Hachiya persimmon, in
When Commodore Matthew C. Perry sailed to Japan in 1854, he came bearing gifts. Among other things, Perry brought with him a barrel of whiskey, more than a few casks of wine, Audubon’s Birds of America, a quantity of cherry cordials, and four bundles of telegraph wires. In addition to “opening” Japan to foreign trade, Commodore Perry can boast also of bringing the hachiya persimmon to the United States. Americans were already familiar with the Virginian and Texan versions of the persimmon. In his 1624 General History of Virginia, Captain John Smith described his experience with the fruit: “If it not be ripe it will draw a man’s mouth awry with much torment. But when it is ripe, it is as delicious as an apricot.” Anyone who has eaten an unripe hachiya persimmon will understand what Captain Smith is referring to. My first persimmon wasn’t quite ripe, and the memory of that tormenting astringency has stayed with me ever since. In recent years, the hachiya has been overtaken by the non-astringent fuyu, with a lack of tannins that has made them the most popular variety of persimmon in the United States and Japan. I’m all for variety, but I fear that in our collective desire for immediate persimmon gratification we could lose a varietal whose exquisite taste also teaches a valuable lesson in patience.

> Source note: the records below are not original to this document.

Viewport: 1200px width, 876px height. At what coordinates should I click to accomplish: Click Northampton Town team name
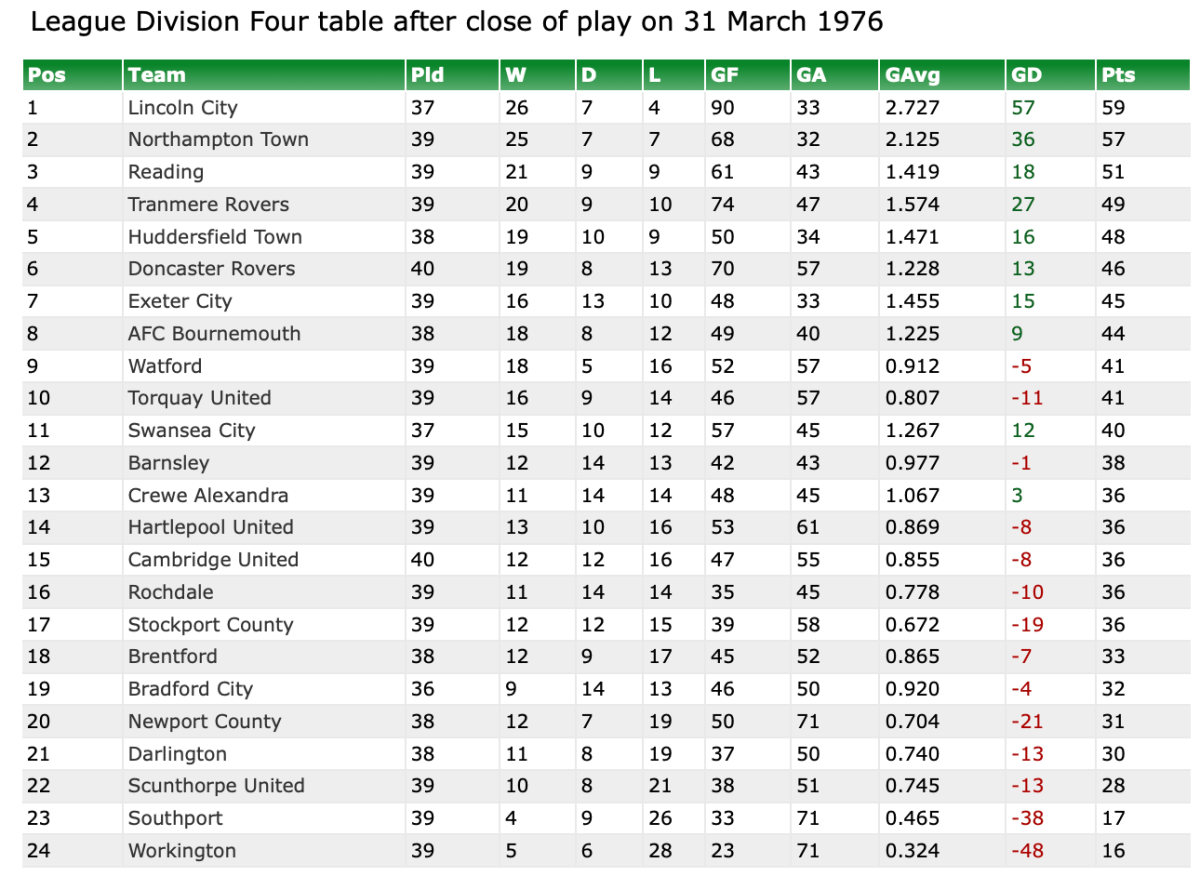pos(218,140)
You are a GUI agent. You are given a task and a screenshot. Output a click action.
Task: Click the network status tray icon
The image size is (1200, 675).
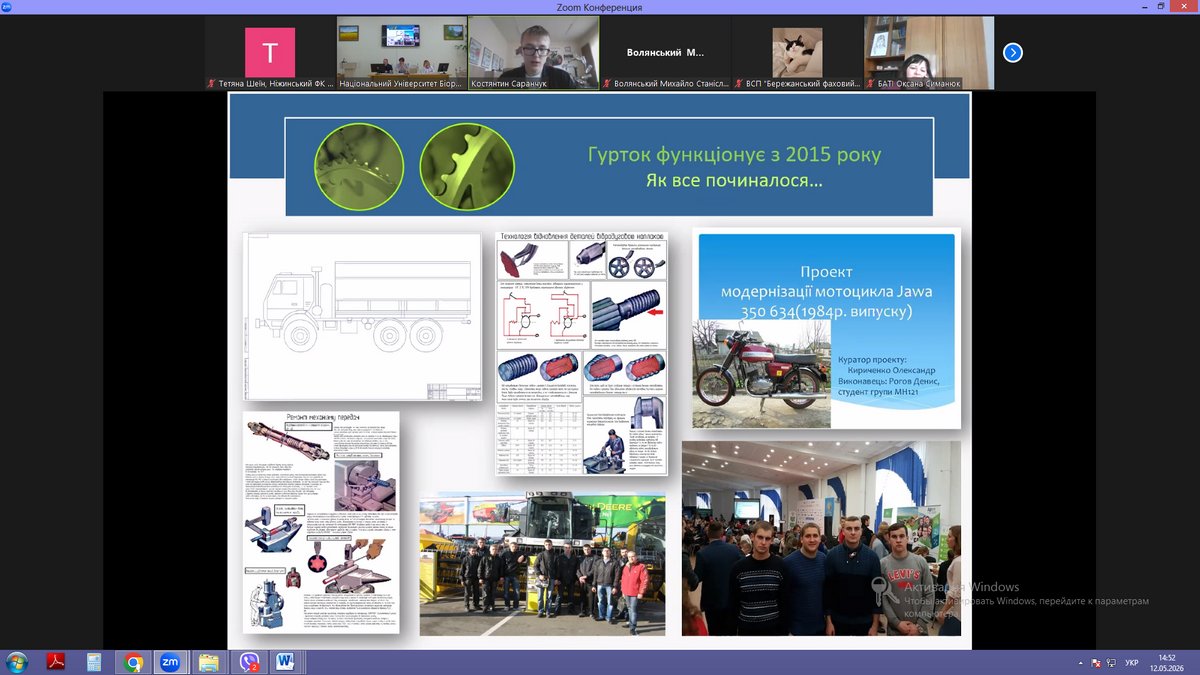tap(1110, 663)
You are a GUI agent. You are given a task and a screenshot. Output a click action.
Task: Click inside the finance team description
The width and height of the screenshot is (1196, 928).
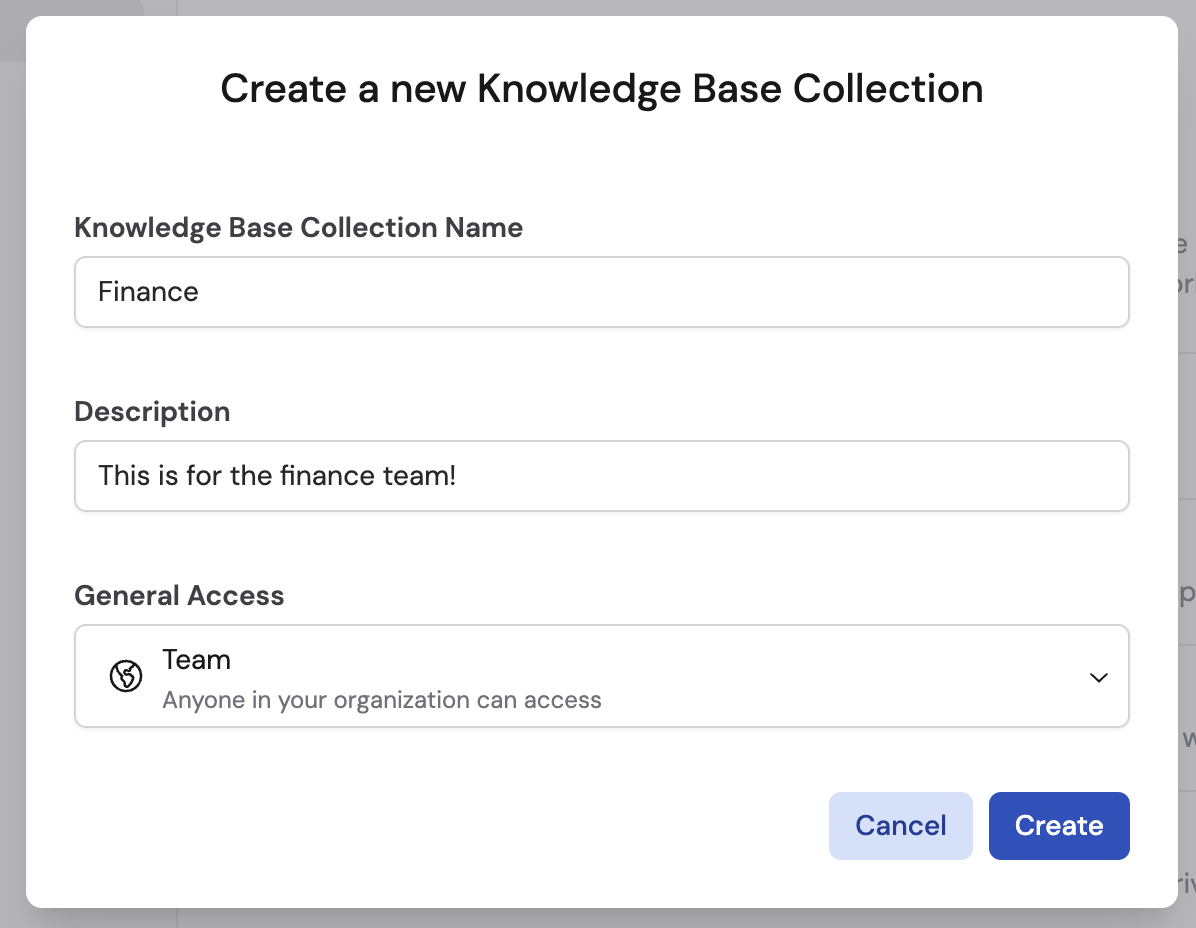600,476
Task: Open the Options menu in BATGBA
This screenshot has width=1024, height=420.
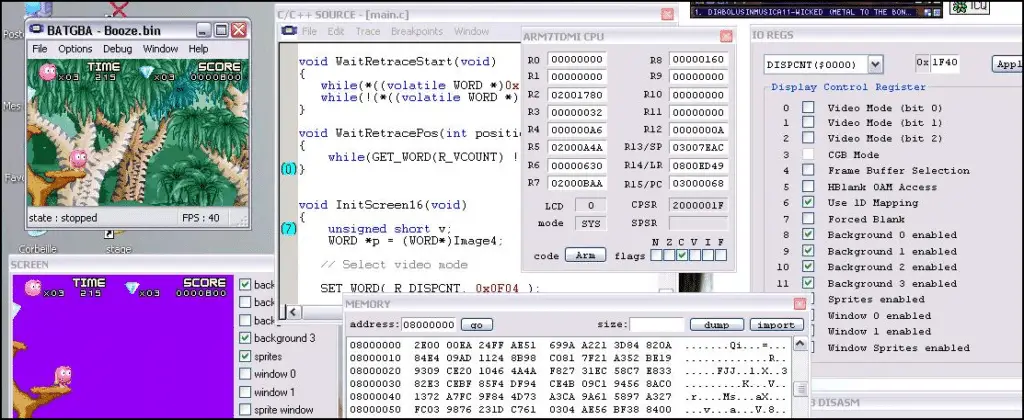Action: pyautogui.click(x=75, y=49)
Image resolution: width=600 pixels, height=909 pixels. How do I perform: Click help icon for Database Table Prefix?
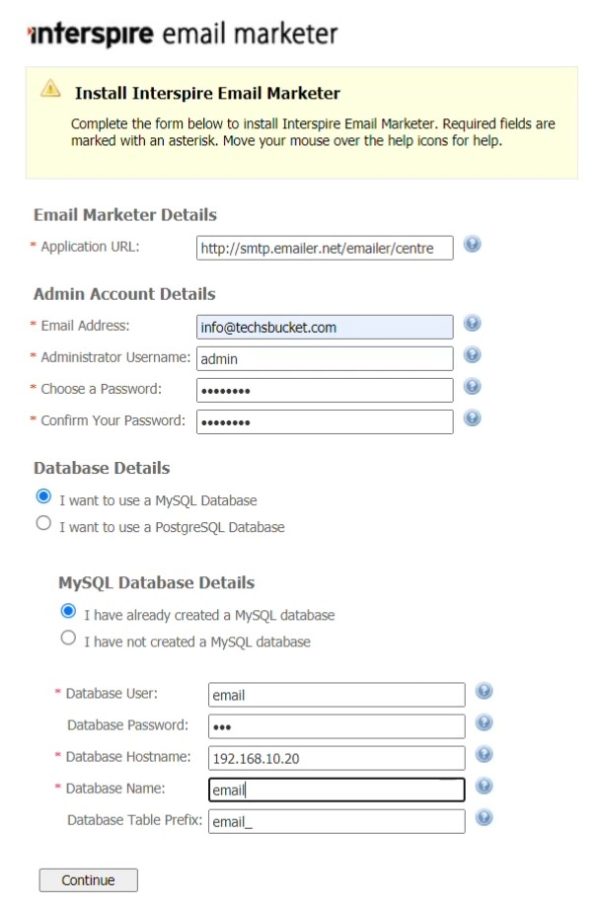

And that is why I decided last week at the farmer’s market to eschew the fuyus, lined up hard and squat like an army of mutant tomatoes. I found one farmer selling the larger, acorn-shaped hachiyas (which used to account for the majority of persimmons consumed in the United States) and bought one. He told me it would take a week or two to ripen. I smiled and said that I was ready to wait. It’s been more than a week now and the persimmon is only a touch softer then when I brought it home. Bright orange and topped with a four pointed stem, it stares at me from the bottom of my fruit bowl, taunting me with its sloth. In the meantime, I admit, I have eaten a few fuyus. But every time I crunch into one I feel guilty, knowing that my choice is just another nail in the coffin of a bygone era. It’s a feeling not unlike the one I get when I read the New York Times online, when I ignore my local bookstore for a cheaper copy on Amazon or Alibris.
I have decided to take a stand. No more fuyu persimmons for me. This fall, I’m a hachiya man.